Simply put, the proposed rule is an attempt to sabotage and destroy duly promulgated regulations by retroactively imposing an arbitrary end date to duly promulgated regulations. It would divert critical resources from combating the COVID-19 pandemic and ensuring access to health care. And it is unnecessary and would create havoc in current HHS programs.

We strongly oppose this rule and urge HHS to withdraw it immediately. Thank you for the opportunity to comment. If you have further questions, please contact Emily Chatterjee at [email protected].


Vanita Gupta
President and CEO

LaShawn Warren
Executive Vice President for Government Affairs

[1] 85 Fed. Reg. 70104.

[2] 85 Fed. Reg. 70116.

[3] 85 Fed. Reg. 70112. To be specific, HHS states that “because the Department estimates that roughly five regulations on average are part of the same rulemaking, the number of Assessments to perform in the first two years is estimated to be roughly 2,480.” Id.

[4] 85 Fed. Reg. 70099, 70106.

[5] 5 U.S.C. 610(a) (In the case of the RFA, periodically is defined as 10 years, unless such review is not feasible, in which case the review can be extended another 5 years).

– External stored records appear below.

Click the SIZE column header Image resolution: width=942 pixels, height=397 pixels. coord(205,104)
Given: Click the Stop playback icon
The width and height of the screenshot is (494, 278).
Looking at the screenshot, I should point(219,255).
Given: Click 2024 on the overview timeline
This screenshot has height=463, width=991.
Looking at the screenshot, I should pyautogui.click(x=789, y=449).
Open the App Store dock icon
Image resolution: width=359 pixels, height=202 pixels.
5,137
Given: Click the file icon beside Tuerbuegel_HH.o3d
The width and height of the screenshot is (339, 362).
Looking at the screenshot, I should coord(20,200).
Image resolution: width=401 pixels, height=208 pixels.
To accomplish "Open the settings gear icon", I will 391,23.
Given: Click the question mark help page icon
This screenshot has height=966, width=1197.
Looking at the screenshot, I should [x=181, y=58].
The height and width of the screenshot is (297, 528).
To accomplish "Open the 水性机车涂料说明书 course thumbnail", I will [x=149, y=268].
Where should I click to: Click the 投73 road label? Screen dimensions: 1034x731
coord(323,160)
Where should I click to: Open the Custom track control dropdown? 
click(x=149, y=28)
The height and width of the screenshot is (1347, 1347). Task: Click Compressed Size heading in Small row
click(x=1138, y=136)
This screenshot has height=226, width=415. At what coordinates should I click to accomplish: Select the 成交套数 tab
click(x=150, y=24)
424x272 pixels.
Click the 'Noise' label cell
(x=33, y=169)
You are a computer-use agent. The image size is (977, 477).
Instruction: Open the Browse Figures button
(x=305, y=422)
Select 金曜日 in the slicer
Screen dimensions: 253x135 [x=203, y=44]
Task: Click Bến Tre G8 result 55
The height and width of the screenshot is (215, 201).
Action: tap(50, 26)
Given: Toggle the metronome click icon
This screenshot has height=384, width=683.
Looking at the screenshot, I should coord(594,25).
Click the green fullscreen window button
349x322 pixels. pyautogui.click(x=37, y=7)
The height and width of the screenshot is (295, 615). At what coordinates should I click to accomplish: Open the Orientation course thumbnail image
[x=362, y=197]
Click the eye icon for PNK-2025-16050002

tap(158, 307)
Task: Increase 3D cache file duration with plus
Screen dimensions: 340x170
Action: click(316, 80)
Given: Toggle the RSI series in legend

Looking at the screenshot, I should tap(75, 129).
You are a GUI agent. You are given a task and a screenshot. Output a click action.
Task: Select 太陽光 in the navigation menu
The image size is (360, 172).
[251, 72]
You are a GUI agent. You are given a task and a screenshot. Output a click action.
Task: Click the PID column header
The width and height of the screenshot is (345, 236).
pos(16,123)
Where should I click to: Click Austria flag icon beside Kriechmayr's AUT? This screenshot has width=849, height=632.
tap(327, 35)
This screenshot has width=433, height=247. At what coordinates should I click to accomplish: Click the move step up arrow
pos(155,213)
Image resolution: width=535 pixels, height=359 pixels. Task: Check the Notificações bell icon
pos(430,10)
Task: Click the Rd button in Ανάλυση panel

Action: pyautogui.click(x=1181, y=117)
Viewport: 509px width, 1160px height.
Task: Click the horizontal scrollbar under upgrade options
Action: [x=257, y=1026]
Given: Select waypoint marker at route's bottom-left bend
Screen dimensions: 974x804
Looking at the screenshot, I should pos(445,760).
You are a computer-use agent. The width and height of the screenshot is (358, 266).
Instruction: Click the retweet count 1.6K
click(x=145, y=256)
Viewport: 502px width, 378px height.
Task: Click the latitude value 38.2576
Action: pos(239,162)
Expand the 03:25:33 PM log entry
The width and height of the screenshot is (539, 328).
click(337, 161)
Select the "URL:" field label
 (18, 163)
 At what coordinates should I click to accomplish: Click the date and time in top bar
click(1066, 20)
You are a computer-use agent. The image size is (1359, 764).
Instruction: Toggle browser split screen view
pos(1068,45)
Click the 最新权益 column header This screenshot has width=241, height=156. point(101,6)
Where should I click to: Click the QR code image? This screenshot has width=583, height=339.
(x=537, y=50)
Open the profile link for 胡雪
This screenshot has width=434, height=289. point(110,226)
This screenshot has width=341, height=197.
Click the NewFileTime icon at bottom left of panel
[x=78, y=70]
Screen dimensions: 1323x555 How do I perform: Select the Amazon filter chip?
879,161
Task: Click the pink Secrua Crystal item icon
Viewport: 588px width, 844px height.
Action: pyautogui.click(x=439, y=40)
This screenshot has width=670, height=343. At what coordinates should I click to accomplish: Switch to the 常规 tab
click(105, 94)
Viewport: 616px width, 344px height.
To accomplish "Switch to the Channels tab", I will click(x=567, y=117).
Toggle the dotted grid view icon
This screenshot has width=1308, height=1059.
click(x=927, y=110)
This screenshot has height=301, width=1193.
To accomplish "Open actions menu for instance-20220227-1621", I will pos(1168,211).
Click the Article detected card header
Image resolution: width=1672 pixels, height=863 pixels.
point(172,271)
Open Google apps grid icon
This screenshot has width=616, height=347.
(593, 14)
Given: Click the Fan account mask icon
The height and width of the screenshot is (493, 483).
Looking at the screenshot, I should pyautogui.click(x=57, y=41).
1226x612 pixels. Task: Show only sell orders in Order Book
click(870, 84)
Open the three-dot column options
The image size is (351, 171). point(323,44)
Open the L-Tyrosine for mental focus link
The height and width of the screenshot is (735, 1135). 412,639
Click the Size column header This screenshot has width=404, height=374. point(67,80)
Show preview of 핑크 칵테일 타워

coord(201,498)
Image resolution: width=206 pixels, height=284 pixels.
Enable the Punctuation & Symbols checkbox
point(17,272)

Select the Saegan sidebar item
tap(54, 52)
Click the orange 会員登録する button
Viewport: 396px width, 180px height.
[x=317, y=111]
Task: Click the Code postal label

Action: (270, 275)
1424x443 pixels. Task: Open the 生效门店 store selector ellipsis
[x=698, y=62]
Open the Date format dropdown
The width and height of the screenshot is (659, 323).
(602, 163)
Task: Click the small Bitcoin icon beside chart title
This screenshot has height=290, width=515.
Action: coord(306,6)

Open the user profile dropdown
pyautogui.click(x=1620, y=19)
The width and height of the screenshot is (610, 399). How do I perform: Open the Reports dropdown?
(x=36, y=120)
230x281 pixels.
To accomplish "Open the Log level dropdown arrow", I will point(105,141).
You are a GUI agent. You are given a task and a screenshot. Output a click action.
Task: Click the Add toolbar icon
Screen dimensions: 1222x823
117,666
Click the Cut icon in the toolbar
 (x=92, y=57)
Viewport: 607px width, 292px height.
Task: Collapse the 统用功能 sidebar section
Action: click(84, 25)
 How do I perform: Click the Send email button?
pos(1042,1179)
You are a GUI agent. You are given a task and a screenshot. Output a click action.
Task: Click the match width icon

[6] 5 U.S.C. § 551(5);see also Maeve P. Carey, Specialist in Government Organization and Management, Can a New Administration Undo a Previous Administration’s Regulations?, Congressional Research Service (Nov. 21, 2016), (“In short, once a rule has been finalized, a new administration would be required to undergo the rulemaking process to change or repeal all or part of the rule.”); Office of Information and Regulatory Affairs, Office of Management and Budget, The Reg Map 5 (2020) (noting that “agencies seeking to modify or repeal a rule” must follow the same rulemaking process they would under the APA).

[7] 85 Fed. Reg. 70104, fn 85 & 86, citing to separate, specific rulemakings changing interim final rules implementing mental health parity and foreign quarantine provisions, respectively.